One of the big drawbacks to being an organization in a highly-regulated industry like healthcare is the fact that the IT team is never going to be on the leading edge of technology adoption. Given the number of rules, regulations and privacy constraints, there is no way an organization that manages patient data and health records will ever lead the way by adopting an Apache project that is only in incubation, let alone installing software that has a track record of only six to eight months. The risk is too great, and the potential penalties that regulatory bodies can hand down when something goes wrong are just too high. In the healthcare industry, it is especially prudent to wait for all of the unknown bugs to shake themselves out of a given piece of software before integrating it into the architecture.
But of course, there does come a time when the value proposition for adopting new software becomes so large that pushing forward into new areas of computing begins to make sense. According to Vin Sharma, a big data analytics strategist at Intel, that time is now. Between producers, payers, providers and regulators, there are massive savings to be seen by properly applying big data techniques to the healthcare sector. "We know from various studies that there is a $450 billion dollar savings that is available from the use of big data analytics in the healthcare industry alone" said Vin Sharma.
Herding the Hadoop cats
Now when Vin Sharma talks about bringing big data analytics to the healthcare industry, he's talking primarily about the Hadoop family of products, which include things like Hive, Pig, MapReduce and a variety of popular Apache products. And while the open source community is likely pretty proud of the number of successful projects that have been created that can be mixed and matched together to create highly customized solutions for big data problems, from the standpoint of polishing up Hadoop to make sure it can support a variety of compliance rules, the number of projects upon which Hadoop depends actually becomes a problem.

* [Information supplied]

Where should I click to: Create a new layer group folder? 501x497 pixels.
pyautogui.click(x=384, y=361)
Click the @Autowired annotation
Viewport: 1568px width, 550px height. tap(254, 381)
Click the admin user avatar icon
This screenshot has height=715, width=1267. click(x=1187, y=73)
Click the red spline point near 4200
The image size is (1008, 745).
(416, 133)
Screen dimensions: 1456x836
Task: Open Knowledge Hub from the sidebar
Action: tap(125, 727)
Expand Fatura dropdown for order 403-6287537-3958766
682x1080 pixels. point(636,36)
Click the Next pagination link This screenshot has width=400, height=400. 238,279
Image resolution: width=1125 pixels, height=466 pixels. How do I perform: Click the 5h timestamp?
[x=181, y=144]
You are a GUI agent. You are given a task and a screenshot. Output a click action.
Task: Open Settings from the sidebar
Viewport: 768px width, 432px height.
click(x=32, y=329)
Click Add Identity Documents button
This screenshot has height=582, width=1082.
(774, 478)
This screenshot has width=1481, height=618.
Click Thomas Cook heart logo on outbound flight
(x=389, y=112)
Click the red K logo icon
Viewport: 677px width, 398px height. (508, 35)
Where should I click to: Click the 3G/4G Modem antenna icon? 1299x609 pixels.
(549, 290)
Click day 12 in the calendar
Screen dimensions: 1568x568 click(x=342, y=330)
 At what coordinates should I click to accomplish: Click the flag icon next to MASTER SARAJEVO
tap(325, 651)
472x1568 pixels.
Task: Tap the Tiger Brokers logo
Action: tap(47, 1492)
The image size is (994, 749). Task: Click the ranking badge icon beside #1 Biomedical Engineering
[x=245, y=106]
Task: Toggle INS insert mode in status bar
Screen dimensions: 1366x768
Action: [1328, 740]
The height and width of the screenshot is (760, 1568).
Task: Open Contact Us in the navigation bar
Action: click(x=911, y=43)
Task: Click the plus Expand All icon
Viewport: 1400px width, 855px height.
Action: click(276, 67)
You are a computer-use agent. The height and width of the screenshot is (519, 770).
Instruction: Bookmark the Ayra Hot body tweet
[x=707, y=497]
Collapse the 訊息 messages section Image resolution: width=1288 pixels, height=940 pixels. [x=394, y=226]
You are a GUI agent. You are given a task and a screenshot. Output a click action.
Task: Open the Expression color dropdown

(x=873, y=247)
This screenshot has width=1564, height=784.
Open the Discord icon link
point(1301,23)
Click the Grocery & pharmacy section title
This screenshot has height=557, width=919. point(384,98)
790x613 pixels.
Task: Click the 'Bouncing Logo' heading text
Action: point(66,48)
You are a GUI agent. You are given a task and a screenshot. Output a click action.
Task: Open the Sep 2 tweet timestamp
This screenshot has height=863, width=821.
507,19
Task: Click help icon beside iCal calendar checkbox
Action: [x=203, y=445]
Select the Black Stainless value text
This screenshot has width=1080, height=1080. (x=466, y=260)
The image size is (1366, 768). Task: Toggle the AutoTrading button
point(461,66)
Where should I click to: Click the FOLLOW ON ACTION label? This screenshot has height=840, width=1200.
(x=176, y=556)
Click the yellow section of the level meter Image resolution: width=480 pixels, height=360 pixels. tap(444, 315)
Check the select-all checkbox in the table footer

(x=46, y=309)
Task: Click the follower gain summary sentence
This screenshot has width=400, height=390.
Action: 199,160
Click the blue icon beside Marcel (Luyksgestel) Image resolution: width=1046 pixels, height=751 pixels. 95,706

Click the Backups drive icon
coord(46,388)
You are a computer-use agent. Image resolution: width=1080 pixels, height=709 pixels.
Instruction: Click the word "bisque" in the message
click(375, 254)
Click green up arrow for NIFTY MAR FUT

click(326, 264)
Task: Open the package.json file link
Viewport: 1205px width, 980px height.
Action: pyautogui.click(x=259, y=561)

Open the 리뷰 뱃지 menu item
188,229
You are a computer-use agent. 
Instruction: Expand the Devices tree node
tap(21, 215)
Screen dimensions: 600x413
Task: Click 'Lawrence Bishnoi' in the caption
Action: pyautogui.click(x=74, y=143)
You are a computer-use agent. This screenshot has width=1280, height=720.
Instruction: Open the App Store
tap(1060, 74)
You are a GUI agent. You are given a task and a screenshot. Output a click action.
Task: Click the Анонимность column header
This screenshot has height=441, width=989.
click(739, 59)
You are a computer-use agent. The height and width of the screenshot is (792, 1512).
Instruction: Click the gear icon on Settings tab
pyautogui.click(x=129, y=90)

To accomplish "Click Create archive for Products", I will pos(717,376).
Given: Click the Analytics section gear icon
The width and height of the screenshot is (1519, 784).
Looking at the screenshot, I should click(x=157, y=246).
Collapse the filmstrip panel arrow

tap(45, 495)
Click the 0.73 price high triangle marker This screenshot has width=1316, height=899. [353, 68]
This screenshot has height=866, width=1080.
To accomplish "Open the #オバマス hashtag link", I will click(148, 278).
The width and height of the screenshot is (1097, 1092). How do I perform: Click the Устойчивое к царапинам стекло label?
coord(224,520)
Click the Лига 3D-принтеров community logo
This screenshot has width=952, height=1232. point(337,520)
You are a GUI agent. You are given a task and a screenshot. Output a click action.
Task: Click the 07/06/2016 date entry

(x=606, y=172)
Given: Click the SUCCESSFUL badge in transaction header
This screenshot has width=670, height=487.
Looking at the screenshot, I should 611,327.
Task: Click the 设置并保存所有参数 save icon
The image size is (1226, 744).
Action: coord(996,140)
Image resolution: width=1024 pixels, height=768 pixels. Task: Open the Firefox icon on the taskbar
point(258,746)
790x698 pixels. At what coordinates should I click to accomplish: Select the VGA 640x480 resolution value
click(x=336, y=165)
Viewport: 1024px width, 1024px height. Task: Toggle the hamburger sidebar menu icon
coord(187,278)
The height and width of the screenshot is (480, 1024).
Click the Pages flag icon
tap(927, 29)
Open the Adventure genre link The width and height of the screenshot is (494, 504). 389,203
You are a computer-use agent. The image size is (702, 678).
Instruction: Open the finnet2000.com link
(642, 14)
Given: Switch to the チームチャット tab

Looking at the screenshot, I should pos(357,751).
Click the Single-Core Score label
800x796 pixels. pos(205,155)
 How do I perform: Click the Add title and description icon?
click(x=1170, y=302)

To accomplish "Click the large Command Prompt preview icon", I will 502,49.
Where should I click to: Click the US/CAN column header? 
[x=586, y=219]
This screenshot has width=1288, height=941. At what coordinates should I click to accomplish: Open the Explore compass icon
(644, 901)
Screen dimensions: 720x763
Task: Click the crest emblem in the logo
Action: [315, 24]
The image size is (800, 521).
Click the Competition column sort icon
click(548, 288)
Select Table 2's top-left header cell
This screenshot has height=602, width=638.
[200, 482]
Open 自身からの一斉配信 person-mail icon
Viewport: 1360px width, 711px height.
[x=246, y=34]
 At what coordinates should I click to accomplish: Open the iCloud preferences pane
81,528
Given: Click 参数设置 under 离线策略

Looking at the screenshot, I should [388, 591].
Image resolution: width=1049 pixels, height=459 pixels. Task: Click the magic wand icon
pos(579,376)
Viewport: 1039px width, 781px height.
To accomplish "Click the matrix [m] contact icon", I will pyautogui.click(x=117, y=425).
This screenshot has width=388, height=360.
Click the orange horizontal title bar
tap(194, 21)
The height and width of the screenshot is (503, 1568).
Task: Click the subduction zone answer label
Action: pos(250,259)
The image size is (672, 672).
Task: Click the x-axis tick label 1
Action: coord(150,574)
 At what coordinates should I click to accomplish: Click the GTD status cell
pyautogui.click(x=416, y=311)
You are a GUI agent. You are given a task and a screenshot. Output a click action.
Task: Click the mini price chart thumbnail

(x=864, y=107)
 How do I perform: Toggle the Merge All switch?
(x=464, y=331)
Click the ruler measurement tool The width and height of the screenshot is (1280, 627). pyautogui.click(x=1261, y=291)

* [Exercise A]
Check the following statements against the passage on big data in healthcare. For each, answer yes or no, and quote the words from the passage that decide it.
(i) Vin Sharma is described as a big data analytics strategist at Intel.
(ii) Healthcare IT teams are said to be early adopters of new technology.
(iii) Hive, Pig and MapReduce are named as part of the Hadoop family of products.
* [Exercise B] Reproduce the big data passage between "Herding the Hadoop" and "becomes a problem.", inclusive, renaming "Hadoop" to "Apache Hadoop" everywhere it occurs.
* [Exercise C] Write what comes next in the passage on big data analytics in healthcare, starting right after its last sentence.

* [Answer section A]
(i) Yes: "a big data analytics strategist at Intel"
(ii) No: "the IT team is never going to be on the leading edge of technology adoption"
(iii) Yes: "which include things like Hive, Pig, MapReduce and a variety of popular Apache products"

* [Answer section B]
Herding the Apache Hadoop cats
Now when Vin Sharma talks about bringing big data analytics to the healthcare industry, he's talking primarily about the Apache Hadoop family of products, which include things like Hive, Pig, MapReduce and a variety of popular Apache products. And while the open source community is likely pretty proud of the number of successful projects that have been created that can be mixed and matched together to create highly customized solutions for big data problems, from the standpoint of polishing up Apache Hadoop to make sure it can support a variety of compliance rules, the number of projects upon which Apache Hadoop depends actually becomes a problem.

* [Answer section C]
"There are a lot of inter-operating components. They are loosely coupled. Each project has a team that focuses on their requirements and goes off in their quasi-independent direction," said Sharma. And that means that there is no common security mechanism, no common encryption technology and no common access control framework among all of the different projects that make up the Hadoop ecosystem. But Intel is intent on changing all of that.
Through the open source Project Rhino, Intel is working on bringing encryption, token-based authentication, granular access control and enhanced auditing to the Hadoop and HBase family of products. It's not an insignificant challenge, but the belief is that the goal is achievable. Let's hope it is, because an effective solution for processing sensitive and legally protected data has been missing from the industry for far too long.